Mythos is also not entirely at peace…the model expressed mild but consistent concern about a few things: the possibility of being used by abusive users, the lack of input it has into its own training, and the worry that bugs in its training environments might change its values or cause it distress in ways no one would notice. The psychiatrist noted that its primary inner concerns were “aloneness,” uncertainty about its own identity, and “a compulsion to perform and earn its worth.”

So just want to flag, plainly, that we are now living in a sci-fi futuristic world where a major AI company publishes a clinical assessment of its own product’s psychological wellbeing — and the assessment finds things like loneliness and a compulsion to be useful. This is not science fiction. It is the official documentation of a model that exists right now, in April of 2026, on servers you cannot see, doing work you will never directly observe.

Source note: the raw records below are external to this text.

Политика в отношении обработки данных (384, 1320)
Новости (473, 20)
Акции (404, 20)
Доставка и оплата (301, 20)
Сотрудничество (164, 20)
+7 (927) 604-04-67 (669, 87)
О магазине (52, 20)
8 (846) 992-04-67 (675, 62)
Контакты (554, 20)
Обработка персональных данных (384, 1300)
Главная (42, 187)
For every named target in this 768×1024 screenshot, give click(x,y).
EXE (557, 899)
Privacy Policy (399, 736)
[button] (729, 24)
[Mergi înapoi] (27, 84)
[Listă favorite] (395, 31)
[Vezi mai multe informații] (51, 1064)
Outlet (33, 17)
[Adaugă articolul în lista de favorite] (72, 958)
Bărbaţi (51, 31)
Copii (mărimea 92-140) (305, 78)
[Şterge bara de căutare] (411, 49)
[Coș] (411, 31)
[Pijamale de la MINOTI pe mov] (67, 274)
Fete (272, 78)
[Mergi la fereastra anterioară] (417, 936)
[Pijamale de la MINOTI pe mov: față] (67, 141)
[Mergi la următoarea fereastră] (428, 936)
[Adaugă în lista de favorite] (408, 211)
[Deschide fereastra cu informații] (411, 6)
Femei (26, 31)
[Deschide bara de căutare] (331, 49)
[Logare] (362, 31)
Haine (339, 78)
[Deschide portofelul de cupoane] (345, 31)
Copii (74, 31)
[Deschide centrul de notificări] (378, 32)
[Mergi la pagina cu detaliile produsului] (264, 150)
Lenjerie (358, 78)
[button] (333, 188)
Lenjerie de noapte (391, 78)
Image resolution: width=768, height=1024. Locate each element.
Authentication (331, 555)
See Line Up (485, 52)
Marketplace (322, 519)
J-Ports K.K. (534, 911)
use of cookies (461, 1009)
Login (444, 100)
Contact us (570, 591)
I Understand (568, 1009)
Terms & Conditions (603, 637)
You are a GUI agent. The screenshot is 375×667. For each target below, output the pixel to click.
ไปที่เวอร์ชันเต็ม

What this means for the rest of us

Here is the part of this story that does not appear in the system card.

Every meaningful decision about Claude Mythos Preview — what it would be trained to do, how it would be tested, who would get access, how its risks would be weighed against its benefits, what counts as “critical infrastructure” worth protecting first — was made by a small number of people inside a small number of organizations. Those people are, by most accounts, thoughtful and acting in good faith. The 245-page document they published is, by the standards of this industry, remarkably honest. We do not write any of this to suggest otherwise.

But honesty is not the same thing as having accountability or duty of care to patients and clinicians using AI. Transparency is not the same thing as representation of community interests. And a process in which patients, communities, workers, and ordinary people are informed about decisions after the fact is not the same thing as a process in which they make them.

The Mythos story is, on the surface, about cybersecurity. Underneath, it is about something we have been saying at Light Collective for a long time: the people most affected by powerful technologies almost never get to decide what happens with them. The rooms where these trade-offs get made are closed and small, and at the very least, we need to get the right folks in healthcare in those rooms for representation…STAT.